Six Critics in One

From The Arthur Conan Doyle Encyclopedia

Six Critics in One is an article written by William L. Alden published in The New-York Times on 10 june 1899.


Six Critics in One

The New-York Times (10 june 1899, p. 379)

Aspects of the Conan Doyle and Robertson Nicoll Controversy.

Written for THE NEW YORK TIMES SATURDAY REVIEW by William L. Alden.

LONDON, May 25. — Dr. Conan Doyle has pleased a crowd of unsuccessful writers by complaining in a letter to the daily press that a certain well-known critic is as multiform as Andrew Lang himself. The critic in question is the editor of The Bookman and the correspondent of The New York Bookman. He is also editor of a Nonconformist weekly, and he writes criticisms under different signatures in a variety of other papers. If he dislikes a book he can say so in six different articles, and thus create in the public mind the impression that the book is so bad that there is a general insurrection of critics against it, where-as, in point of fact, the six adverse criticisms merely mean that one man disapproves of it. Dr. Doyle thinks that this is an intolerable state of things, though he does not seem to have any remedy for it in his mind.

The critic of whom Dr. Doyle complains has of course answered his accuser. His answer is perhaps good, considered as repartee, but it is hardly argument. He says that he recently found fault with a book written by Dr. Doyle on the ground that it contained a chapter calculated to bring a blush to the cheek of the conscientious Nonconformist Hence these tears on the part of the aggrieved author! The critic, however, does not deny that he is six critics rolled into one, though he declines to admit that he is guilty of any offense.

There certainly does seem to be more or less justice in Dr. Doyle's complaint. In spite of what Miss Corelli says, criticism has ordinarily an important effect upon the sale of a book. The sort of people who admire Miss Corelli's productions probably do not know what criticism means, and it is extremely improbable that any one of them ever reads a criticism in any of the leading weeklies. The average reader of Dr. Doyle's books, on the contrary, would be almost certain to read criticisms of any new book from his pen, and if those criticisms were unanimously adverse, he would not buy it. If the critic of The Bookman points out in six different papers that Dr. Doyle's last book is unfit to be read, there are hundreds of people who will say: " The critics all agree that the book is bad, and eo I will not read it." It does not seem fair that one man should have this power, but what can be done to remedy the abuse?

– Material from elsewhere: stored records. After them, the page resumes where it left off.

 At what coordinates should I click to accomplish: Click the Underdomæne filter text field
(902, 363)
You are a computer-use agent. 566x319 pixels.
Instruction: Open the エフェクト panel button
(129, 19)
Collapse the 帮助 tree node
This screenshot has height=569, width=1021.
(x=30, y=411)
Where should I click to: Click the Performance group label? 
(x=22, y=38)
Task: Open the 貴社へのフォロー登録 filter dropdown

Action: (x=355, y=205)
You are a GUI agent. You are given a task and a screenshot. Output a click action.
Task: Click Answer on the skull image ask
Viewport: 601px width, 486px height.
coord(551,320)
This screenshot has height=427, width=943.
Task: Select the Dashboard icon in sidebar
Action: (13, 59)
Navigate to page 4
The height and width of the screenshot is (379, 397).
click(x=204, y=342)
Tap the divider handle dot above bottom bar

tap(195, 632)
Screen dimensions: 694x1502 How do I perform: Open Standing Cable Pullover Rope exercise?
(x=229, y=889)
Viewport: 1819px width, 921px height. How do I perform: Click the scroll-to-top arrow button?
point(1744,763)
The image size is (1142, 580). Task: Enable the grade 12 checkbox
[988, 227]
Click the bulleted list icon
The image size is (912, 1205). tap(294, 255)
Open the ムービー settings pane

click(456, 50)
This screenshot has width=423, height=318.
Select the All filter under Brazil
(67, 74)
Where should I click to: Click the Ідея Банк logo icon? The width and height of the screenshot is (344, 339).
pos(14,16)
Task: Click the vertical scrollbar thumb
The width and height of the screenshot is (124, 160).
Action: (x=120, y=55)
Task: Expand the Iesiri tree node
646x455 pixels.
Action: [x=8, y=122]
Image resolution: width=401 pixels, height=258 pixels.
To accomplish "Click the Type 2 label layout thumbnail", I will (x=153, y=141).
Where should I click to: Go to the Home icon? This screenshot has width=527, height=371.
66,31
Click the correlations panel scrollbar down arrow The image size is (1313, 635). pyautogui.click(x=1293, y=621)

Obviously nothing. It would be absurd to demand that a law should be passed forbidding a man to criticise a book more than once. Even a critic is entitled to some little semblance of freedom of action, though in the judgment of a vast number of people he is entitled to no freedom of opinion. If a man can obtain employment as a critic on half a dozen papers he can-not be prevented torn writing half a dozen criticisms of every new book that appears.

Dr. Doyle Is inclined to think that if a critic were compelled. to sign his criticisms he would be able to do less harm than, in Dr. Doyle's'opinion, is done by the multiform critic of The Bookman. But this would prove a very inefficient remedy. Suppose that Smith writes criticisms in six different papers, and signs them all with his name. They will be read, not as Smith's opinion, but as the opinions of the papers in which they appear. The public will simply note that such and such papers have praised or condemned a certain book, and they will accept the opinions expressed by Smith in those papers as a consensus of critical opinion. if every critic were to be compelled to sign his criticisms the practice would perhaps be welcome to an aggrieved author who wished to calm his mind by assaulting the critic with a club, but in no other way would It bring him any sort of satisfaction.

The conclusion of the whole matter seems to be that in a free country nothing can prevent a man from writing all the criticisms that editors may employ him to write, and that signing his name to such criticisms would have no effect except to bring upon him a shower of sarcastic postal cards and the bitter hatred of every author whom he does not praise. Personally, I warmly sympathize with Dr. Doyle, and feel that he has a genuine grievance. At the same time I cannot see that the critic of The Bookman has exceeded his rights as a free-born Briton, and I certainly cannot conceive of any remedy for the wrong of which Dr. Doyle complains.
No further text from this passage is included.